Narrative as Moral Laboratory
Literary psychologist Keith Oatley describes fiction as "a simulation of social worlds" — a space in which we can experience moral and psychological scenarios without their real-world stakes. The best morally complex narratives don't just entertain; they train empathy and ethical perception by making us practice recognizing rationalization from the inside — the only place it can be reliably identified.
Understanding Is Not
the Same As Excusing
This must be said clearly, because the argument of this essay can be misread in a direction that would be both intellectually dishonest and morally dangerous: understanding why harmful people believe they are right does not make them right. Explaining the psychology of cruelty is not the same as forgiving it. Analysis is not absolution.
The purpose of understanding the architecture of self-justification is not to provide a philosophical framework for excusing harm — it is the opposite. If you understand the mechanism by which people convince themselves their harmful actions were necessary, you are better equipped to recognize that mechanism in yourself and in systems you are part of. You are better equipped to resist it, to challenge it, and to insist on the accountability structures that are the only reliable external check on a process that is largely invisible from the inside.
The villain who believes they are the hero is dangerous not because their belief makes them sympathetic but because it makes them persistent. Because it makes them articulate. Because it makes them capable of recruiting others into their framework and calling that recruitment by the name of enlightenment. Understanding this is not a concession to them. It is the prerequisite for taking them seriously as a threat rather than dismissing them as simply misunderstood.
Empathy is not a pardon. Understanding how someone came to do what they did does not mean what they did was acceptable. It means you are paying attention. And paying attention is the only position from which anything useful can be done.
— Moral Cinema EditorialThe Story We Tell
About Ourselves
There is no clean ending to this inquiry — because the phenomenon it describes has no clean ending. The architecture of self-justification is permanent. It is not a disease that can be cured, a habit that can be broken, or a stage of development that is eventually outgrown. It is a fundamental feature of the human mind, as present in moments of genuine virtue as in moments of genuine harm.
What we have is not a solution. What we have is a responsibility: to practice the specific form of vigilance required when one is applying the machinery of self-justification to one's own actions. To cultivate the habit of asking, sincerely, whether the story we are telling ourselves about our actions would survive contact with a perspective we did not choose. To build relationships and institutions capable of providing that external perspective, and to give them actual authority rather than the hollow courtesy of being heard before being ignored.
The great villains of fiction are, in the end, portraits of what happens when a human being is never interrupted. When the internal narrative runs uncontested from wound to ideology to action, with no external voice capable of saying: wait. Look at what you are actually doing.

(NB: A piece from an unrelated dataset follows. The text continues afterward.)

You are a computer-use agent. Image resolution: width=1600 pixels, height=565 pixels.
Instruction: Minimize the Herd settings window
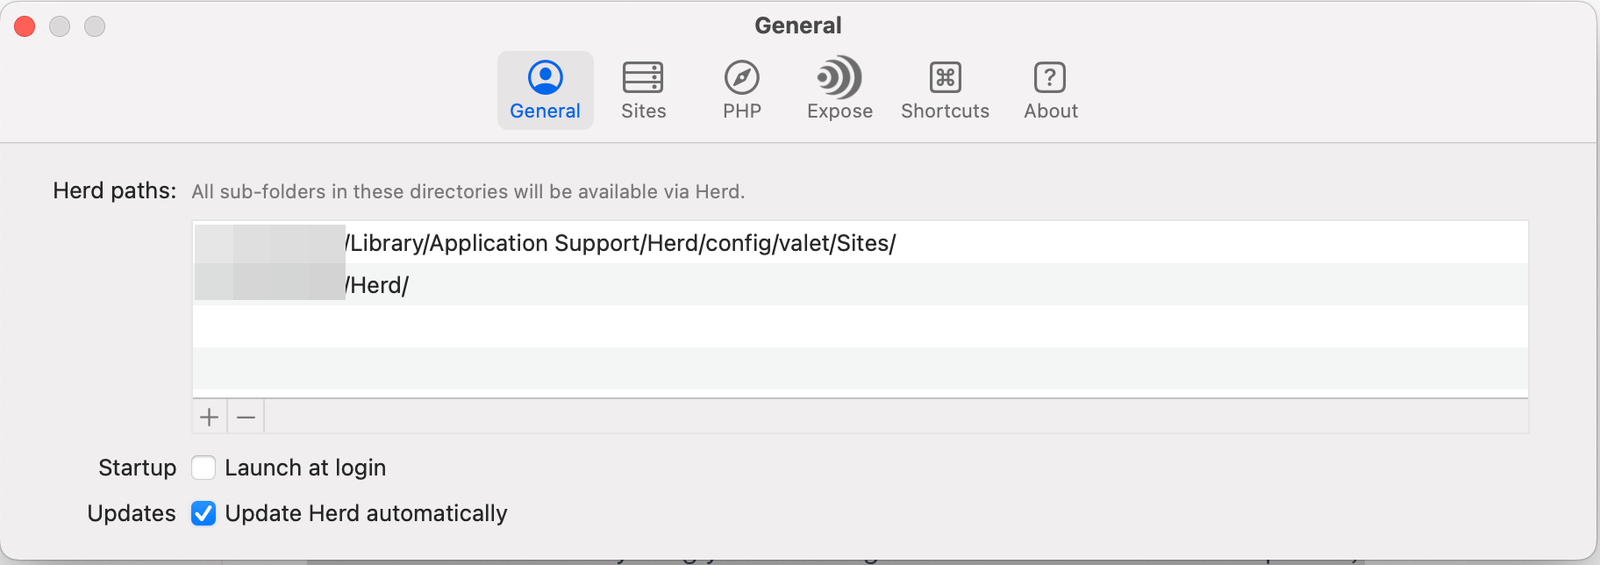(x=60, y=27)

The hero is not, at root, the person with the correct moral framework. The hero is the person who has built the practices and relationships that make it possible to be corrected — and who, when corrected, can choose the harder thing: to revise the story rather than defend it.
That choice is available to everyone. It is made, or failed to be made, in small moments, on ordinary days, in the private space where self-narrative is constructed. It is the only moral work that cannot be delegated, outsourced, or replaced by ideology.
It is, in the end, the only work worth doing.